Hedef 1: Mahkeme kararına göre davalı, takibe konu faturaların bedelinden ne kadarını çek ile ödemiştir?

Sayfa:
Emsal Mahkeme Kararı İstanbul 14. Asliye Ticaret Mahkemesi 2018/449 E. 2020/465 K. 16.09.2020 T.

Görüntülediğiniz mahkeme kararı kesinleşmiş bir karardır.

T.C.
İSTANBUL
14. ASLİYE TİCARET MAHKEMESİ

ESAS NO : 2018/449 Esas
KARAR NO : 2020/465
DAVA : İtirazın İptali (Ticari Satım Sözleşmesinden Kaynaklanan)
DAVA TARİHİ : 21/05/2018
KARAR TARİHİ : 16/09/2020

Mahkememizde görülen itirazın iptali davasının yapılan yargılaması sonunda;
GEREĞİ DÜŞÜNÜLDÜ/
İDDİA:
Davacı vekili, taraflar arasında mal alım satımına ilişkin cari hesap ve dayanak faturaların alacağından dolayı …. İcra Müdürlüğü’nün 2018/5006 Esas numaralı dosyadan icra takibi başlatıldığını, davalı şirketin takibine itiraz etmesi üzerine takibin durduğunu belirterek itirazın iptali ile asgari %20 inkar tazminatına hükmedilmesini talep ve dava etmiştir.
SAVUNMA:
Davalı dosyaya cevap dilekçesi sunmadığı görülmüştür. Ancak takibe itirazında tüm borca, faiz oranına, işlemiş ve işleyecek faizlere, yetkiye itiraz etmiştir.
İNCELEME VE GEREKÇE:
Dava, ticari emtia satış sözleşmesine dayalı bakiye fatura bedelinin tahsili için başlatılan takibe vaki olmuş itirazın İİK’nın 67/1. maddesi uyarınca iptali istemine ilişkindir.
… İcra Müdürlüğü’nün 2018/5006 Esas yılı takip dosyasının celbi ile yapılan incelemede; davalı borçlu vekili tarafından yasal süresi içerisinde sunulan itiraz dilekçesinde borcun tamamına itiraz etmesinin yanı sıra yetki itirazında da bulunarak müvekkilinin bulunduğu yer Sivas İcra Müdürlüklerinin yetkili olduğunu ileri sürmüştür.
Davalı yan defter sunmaktan imtina etmişse de, davacı defterleri incelenmiş olup, takibe konu üc adet fatura bedelleri toplamı 36.205,92 TL tutarındaki alacağa binaen davalının 29.000,00 TL’sinin çek ile, 1.000,00 TL’sinin ise banka havalesi ile ödediği sabittir. Zaten eldeki dava da ödenmeyen bakiye 6.205,92 TL’nin tahsili istemi ile ilgilidir.

Alıştırma verileri:
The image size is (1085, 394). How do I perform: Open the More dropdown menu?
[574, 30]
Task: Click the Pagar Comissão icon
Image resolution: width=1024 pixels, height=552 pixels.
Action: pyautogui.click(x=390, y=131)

Hedef 2: Alıştırma verilerindeki bütün satırları hiçbir değişiklik yapmadan harfi harfine geri ver.

Tam çözüm 1: 29.000,00 TL

Tam çözüm 2:
The image size is (1085, 394). How do I perform: Open the More dropdown menu?
[574, 30]
Task: Click the Pagar Comissão icon
Image resolution: width=1024 pixels, height=552 pixels.
Action: pyautogui.click(x=390, y=131)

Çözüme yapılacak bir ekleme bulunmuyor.